You are, ofc, invited to point out where and why you don't feel that your stated explanations and beliefs are representative of that trend. That's part of the phenomena of functional non-trinitarianism as a product of a decline in religiosity, after all. If it helps, I think that your beliefs are an improvement...but that's very likely to be an effect of our shared commitment to and high valuation of rational thought. I would reform theology by reason also, rather than the reverse - which is what trinitarian beliefs are an archetypal expression of. Time place, other guys dying out, all that.
I'm pointing out that there is such a thing and a studied phenomena as creedal trinitarians expressing what are very accurately categorized as anti-trinitarian positions - and that we've seen examples of this in thread. No christian -has- to offer an anti-trinitarian position...it's not like the sun rising or objects falling down - it's a choice. This was also the field of play when trinitarian beliefs were arrived at. After first having declared these things to be heresies, they successfully rooted them out and maintained their orthodoxy for quite some time. Now, though, we're back to something like what they faced in the first four centuries of christianity. A large concentration of this phenomena comes from the protestant reformation (which also influences catholics, especially in predominantly protestant regions), and the overriding modern push for analytic theology.
Do you think that this is related to the possibility you offered before? That trinitarian belief was a product of anti-trinitarians dying out, and that non trinitarian belief is a function of trinitarian belief dying out. It's not hard to see how the tightening of the ideological funnel at the middle stifled the creative enterprise of early christendom - or how that orthodoxy's loosening grip has produced so many new lines today.
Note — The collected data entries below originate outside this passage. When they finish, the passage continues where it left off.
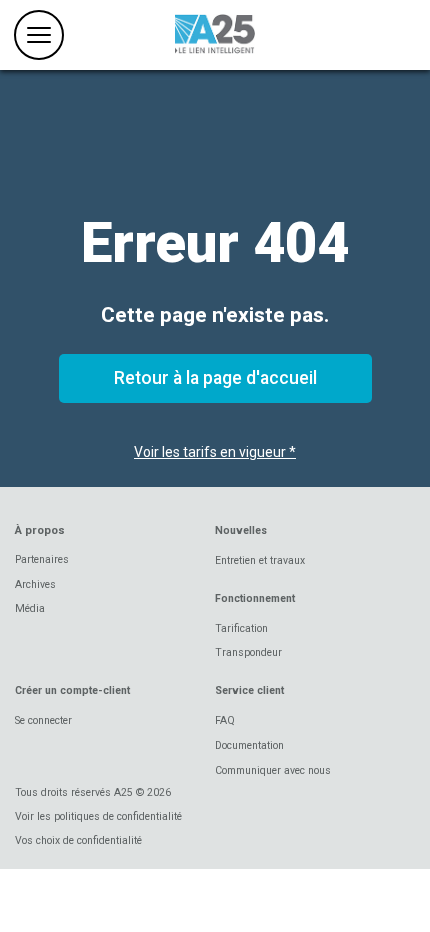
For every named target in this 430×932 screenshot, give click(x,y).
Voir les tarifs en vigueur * (215, 452)
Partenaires (42, 559)
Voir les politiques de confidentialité (98, 816)
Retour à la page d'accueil (215, 378)
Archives (35, 584)
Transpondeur (248, 652)
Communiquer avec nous (273, 770)
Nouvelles (241, 530)
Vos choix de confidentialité (78, 840)
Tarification (241, 628)
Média (30, 608)
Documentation (249, 745)
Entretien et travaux (260, 560)
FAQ (225, 720)
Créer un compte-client (72, 690)
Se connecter (43, 720)
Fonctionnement (255, 598)
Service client (249, 690)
The extent to which those new beliefs and positions or people who advocate for them require a belief that, essentially, they're the "right version" of the old belief rather than a recognizably and categorically distinct belief of their own in order to communicate their christian continuity, is fascinating. Very much relevant to the subject of the thread as what we're seeing is very likely to be a similar process to whatever created the thing we call christianity today. Since we don't get to rewind time, this is as close as the social sciences get to an experiment on the subject.
You are, ofc, invited to point out where and why you don't feel that your stated explanations and beliefs are representative of that trend. That's part of the phenomena of functional non-trinitarianism as a product of a decline in religiosity, after all. If it helps, I think that your beliefs are an improvement...but that's very likely to be an effect of our shared commitment to and high valuation of rational thought. I would reform theology by reason also, rather than the reverse - which is what trinitarian beliefs are an archetypal expression of. Time place, other guys dying out, all that.